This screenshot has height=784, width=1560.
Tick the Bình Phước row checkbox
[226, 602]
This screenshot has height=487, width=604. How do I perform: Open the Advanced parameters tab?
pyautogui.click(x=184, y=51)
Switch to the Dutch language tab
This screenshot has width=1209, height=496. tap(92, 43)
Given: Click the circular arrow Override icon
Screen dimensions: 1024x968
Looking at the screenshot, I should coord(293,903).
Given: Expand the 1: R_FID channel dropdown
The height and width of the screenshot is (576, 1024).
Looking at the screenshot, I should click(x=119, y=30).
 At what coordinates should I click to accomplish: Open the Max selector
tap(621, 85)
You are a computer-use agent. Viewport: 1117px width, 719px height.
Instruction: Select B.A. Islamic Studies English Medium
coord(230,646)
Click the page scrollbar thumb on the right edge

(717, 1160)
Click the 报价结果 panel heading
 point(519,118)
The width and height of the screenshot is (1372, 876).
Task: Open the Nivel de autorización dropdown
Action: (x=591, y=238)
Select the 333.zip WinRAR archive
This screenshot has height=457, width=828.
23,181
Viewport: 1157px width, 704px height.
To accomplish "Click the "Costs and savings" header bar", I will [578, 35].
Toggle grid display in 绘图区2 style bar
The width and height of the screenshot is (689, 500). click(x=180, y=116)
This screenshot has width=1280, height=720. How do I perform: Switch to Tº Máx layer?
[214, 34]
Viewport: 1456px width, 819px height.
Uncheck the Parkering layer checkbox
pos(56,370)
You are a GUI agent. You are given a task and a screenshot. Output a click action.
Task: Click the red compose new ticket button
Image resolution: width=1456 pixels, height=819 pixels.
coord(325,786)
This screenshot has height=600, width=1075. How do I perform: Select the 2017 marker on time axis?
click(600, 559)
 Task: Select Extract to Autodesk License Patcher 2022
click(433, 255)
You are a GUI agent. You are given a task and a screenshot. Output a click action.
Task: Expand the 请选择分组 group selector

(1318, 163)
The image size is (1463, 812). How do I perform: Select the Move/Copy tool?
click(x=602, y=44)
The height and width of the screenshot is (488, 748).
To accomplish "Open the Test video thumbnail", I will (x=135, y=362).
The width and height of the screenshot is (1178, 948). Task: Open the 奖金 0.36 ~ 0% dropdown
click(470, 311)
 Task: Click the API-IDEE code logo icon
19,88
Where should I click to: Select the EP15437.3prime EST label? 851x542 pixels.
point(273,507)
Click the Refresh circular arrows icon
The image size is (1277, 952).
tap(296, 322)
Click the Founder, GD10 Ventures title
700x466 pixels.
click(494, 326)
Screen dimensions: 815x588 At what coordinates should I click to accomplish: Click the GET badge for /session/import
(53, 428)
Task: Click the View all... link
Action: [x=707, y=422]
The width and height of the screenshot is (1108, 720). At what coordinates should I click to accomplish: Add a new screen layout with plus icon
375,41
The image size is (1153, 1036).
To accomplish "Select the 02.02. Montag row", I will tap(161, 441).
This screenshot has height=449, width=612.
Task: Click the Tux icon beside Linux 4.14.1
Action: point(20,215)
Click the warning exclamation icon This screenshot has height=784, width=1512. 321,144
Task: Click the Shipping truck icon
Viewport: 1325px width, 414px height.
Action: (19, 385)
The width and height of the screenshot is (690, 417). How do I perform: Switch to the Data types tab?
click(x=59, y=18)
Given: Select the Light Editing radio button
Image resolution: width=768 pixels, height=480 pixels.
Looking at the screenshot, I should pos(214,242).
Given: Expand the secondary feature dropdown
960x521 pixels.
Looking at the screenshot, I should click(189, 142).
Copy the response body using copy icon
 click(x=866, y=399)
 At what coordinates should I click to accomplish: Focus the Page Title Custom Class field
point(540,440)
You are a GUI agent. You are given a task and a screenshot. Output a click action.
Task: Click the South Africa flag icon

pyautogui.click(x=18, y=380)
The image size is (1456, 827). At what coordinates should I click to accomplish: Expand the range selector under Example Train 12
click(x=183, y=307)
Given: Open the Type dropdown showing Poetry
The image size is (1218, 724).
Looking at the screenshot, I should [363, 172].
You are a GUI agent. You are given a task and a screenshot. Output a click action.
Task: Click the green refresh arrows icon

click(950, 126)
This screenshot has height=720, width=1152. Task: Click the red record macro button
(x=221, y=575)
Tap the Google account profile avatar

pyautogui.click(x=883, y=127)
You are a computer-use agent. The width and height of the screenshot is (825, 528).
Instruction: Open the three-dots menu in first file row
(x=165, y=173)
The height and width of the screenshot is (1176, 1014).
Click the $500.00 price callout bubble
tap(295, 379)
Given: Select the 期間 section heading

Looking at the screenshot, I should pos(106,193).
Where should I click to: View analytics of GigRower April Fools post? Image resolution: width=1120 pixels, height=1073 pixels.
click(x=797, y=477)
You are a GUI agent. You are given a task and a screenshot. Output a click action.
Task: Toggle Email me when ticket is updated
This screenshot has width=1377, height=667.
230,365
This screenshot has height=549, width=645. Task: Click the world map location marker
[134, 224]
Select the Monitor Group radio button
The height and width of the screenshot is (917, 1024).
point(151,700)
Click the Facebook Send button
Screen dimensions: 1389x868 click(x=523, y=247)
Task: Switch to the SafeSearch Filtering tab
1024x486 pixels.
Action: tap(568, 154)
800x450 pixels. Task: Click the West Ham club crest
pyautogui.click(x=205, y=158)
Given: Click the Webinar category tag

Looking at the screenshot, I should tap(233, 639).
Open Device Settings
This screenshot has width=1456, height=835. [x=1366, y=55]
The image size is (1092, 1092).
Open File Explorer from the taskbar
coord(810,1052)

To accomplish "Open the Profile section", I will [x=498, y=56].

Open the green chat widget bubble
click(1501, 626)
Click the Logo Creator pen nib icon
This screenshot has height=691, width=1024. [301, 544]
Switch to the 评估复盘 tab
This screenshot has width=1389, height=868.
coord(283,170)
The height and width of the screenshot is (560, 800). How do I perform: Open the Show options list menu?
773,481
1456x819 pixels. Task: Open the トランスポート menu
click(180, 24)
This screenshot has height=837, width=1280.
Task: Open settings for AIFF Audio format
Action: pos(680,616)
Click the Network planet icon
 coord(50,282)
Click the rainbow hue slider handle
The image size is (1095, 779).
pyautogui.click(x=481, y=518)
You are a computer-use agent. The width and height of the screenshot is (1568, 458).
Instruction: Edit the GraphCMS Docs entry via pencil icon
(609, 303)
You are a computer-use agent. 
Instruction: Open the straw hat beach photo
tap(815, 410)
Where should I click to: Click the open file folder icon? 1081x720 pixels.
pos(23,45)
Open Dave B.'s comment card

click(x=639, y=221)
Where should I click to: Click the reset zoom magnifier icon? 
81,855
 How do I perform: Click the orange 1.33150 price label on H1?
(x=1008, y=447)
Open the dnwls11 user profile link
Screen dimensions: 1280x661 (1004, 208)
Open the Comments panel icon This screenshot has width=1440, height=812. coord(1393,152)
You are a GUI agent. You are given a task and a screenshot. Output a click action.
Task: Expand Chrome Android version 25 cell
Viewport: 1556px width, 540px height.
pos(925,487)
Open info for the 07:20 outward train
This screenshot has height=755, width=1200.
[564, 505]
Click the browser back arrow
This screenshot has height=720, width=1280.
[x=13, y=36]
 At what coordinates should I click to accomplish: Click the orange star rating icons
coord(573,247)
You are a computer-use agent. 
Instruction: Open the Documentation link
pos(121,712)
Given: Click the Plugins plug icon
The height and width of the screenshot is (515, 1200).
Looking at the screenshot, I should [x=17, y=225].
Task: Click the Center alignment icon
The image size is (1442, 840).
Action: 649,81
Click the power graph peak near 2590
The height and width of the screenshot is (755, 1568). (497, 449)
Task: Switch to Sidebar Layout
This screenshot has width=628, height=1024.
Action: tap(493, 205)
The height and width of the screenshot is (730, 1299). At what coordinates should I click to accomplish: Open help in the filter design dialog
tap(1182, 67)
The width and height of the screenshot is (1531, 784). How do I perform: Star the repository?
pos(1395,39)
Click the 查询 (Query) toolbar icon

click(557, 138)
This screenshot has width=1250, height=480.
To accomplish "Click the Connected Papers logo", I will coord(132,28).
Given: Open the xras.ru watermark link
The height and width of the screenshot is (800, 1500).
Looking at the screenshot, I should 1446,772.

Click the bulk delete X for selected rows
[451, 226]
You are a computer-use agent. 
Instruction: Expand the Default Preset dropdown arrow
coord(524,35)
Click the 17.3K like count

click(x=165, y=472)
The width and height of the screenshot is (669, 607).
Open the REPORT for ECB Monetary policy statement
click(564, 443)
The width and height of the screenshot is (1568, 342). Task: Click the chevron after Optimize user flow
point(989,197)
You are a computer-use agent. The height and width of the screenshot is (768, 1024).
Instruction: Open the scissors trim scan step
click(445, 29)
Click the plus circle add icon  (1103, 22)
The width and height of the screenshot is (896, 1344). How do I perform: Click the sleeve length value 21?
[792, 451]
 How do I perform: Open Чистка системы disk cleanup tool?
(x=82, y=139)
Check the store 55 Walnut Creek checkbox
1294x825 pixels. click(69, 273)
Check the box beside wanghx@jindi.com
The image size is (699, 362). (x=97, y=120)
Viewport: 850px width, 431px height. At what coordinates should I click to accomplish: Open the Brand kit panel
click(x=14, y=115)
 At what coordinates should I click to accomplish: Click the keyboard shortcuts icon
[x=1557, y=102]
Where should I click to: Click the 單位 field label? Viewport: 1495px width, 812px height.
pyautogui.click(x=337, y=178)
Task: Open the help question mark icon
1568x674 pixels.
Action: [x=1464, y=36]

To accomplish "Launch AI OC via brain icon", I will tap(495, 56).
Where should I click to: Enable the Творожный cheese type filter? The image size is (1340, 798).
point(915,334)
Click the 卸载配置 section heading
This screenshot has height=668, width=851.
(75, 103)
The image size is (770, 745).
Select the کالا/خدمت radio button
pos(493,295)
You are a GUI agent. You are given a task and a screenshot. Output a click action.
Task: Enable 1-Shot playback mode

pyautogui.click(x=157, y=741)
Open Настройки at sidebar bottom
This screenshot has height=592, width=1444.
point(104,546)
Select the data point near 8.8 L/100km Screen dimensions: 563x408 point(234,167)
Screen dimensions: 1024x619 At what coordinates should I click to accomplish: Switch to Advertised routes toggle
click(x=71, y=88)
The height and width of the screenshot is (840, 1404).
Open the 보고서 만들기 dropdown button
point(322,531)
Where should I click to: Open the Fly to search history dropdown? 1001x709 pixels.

__Description of the task__. Reproduce the listing above verbatim from its first line up to and including the line containing "This screenshot has width=1209, height=496.".

__Correct result__.
This screenshot has height=784, width=1560.
Tick the Bình Phước row checkbox
[226, 602]
This screenshot has height=487, width=604. How do I perform: Open the Advanced parameters tab?
pyautogui.click(x=184, y=51)
Switch to the Dutch language tab
This screenshot has width=1209, height=496. tap(92, 43)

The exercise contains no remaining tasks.